Through my early years of reading fiction, the authors were overwhelmingly male. From RK Narayan to Fyodor Dostoevsky to John Steinbeck, it was mostly male authors. Even the potboilers were from men like Frederick Forsyth. Among Tamil authors, it was not unusual back then for men to write under female pseudonyms. Like with Indira Parthasarathy, whose name suggests that it is a woman but it is a man writing under his wife's name.
So much was the male dominance in my literary world that six years ago, I intentionally curated for my summer reading books that were authored by women. It was a summer of no male authors! As I noted then, it has always bothered me that while I have not read a great many books, most of what I read was authored by men. I was badly in need of diversity in the form of female authors. It is not that I have shied away from them; from Jane Austen to Jhumpa Lahiri, I have read my share of works by female writers. But, the scale was clearly tilted.
The current reading series is different in many ways. Unlike in the past when most of my serious fiction reading happened only in the summer, the forced retirement has made every day a summer day, even when there is no sun and warmth outside. And, it is not that I have been particular about reading books mostly by women; it just so happens that the works that I selected to read had female authors.
A byproduct to this diversity in authors brings in other kinds of diversity too. For one, many authors are non-white, confirming again and again Orhan Pamuk's prediction that the future in English fiction belongs to storytellers from the brown world, and with stories about brown people's lives. On top of this, some of the stories, and the authors too, do not conform to the heterosexual normative through which most of us look at the world. Of course, there is the classic example of Somerset Maugham from the past, many of whose stories I have read and enjoyed. But his sexuality was not openly talked about, nor did the stories that I read have characters who were not straight.
Now, it is diversity galore. What a great time to have been laid off; I should thank my former employer for giving me this unpaid sabbatical for life so that I can understand the world better through diverse stories.
I didn't know anything about Malinda Lo whose book, Last Night at the Telegraph Club, I am reading until I read the acknowledgements.
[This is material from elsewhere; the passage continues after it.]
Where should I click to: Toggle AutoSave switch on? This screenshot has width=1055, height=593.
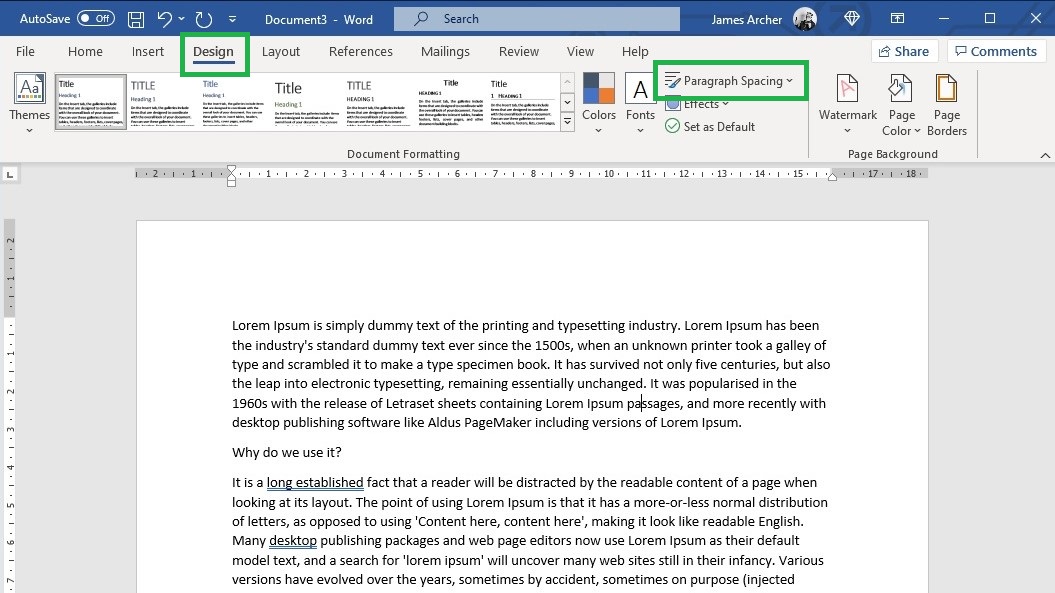(x=96, y=19)
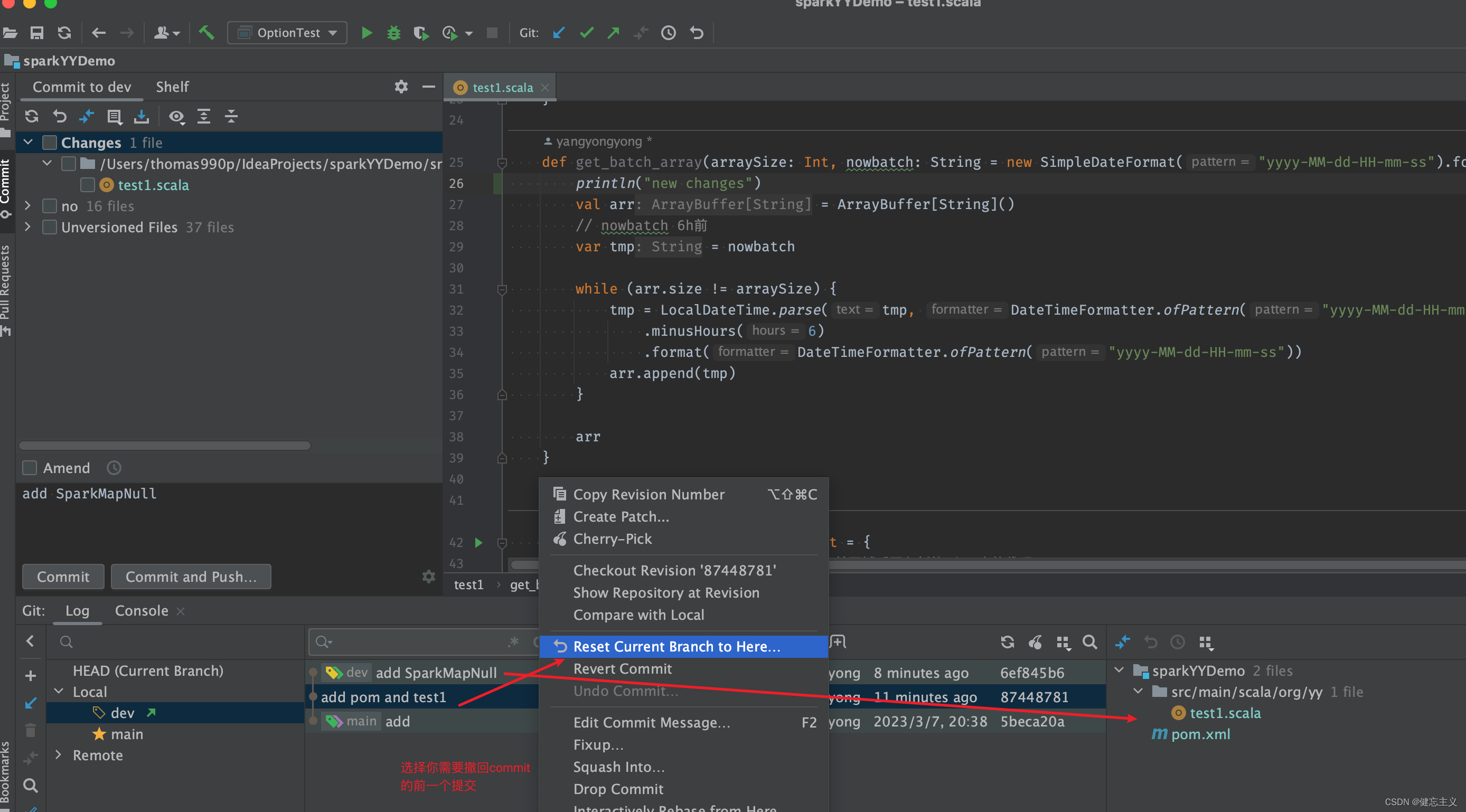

I have had this nasty habit for a long time, perhaps all the time. I read the pages other than the main story and only after that do I start reading the story. I don't ever recall reading any magazine from the first page to the last either. This has worked well for me, though it might drive others crazy!
In the acknowledgement, Lo thanked her wife. Even though there are plenty of pages left in the book, I thank Lo for the book.
A bonus if you read until here ;) The winner of the International Booker Prize is, yep, a woman. A woman from India. It is for a work of fiction in Hindi that has been translated into English.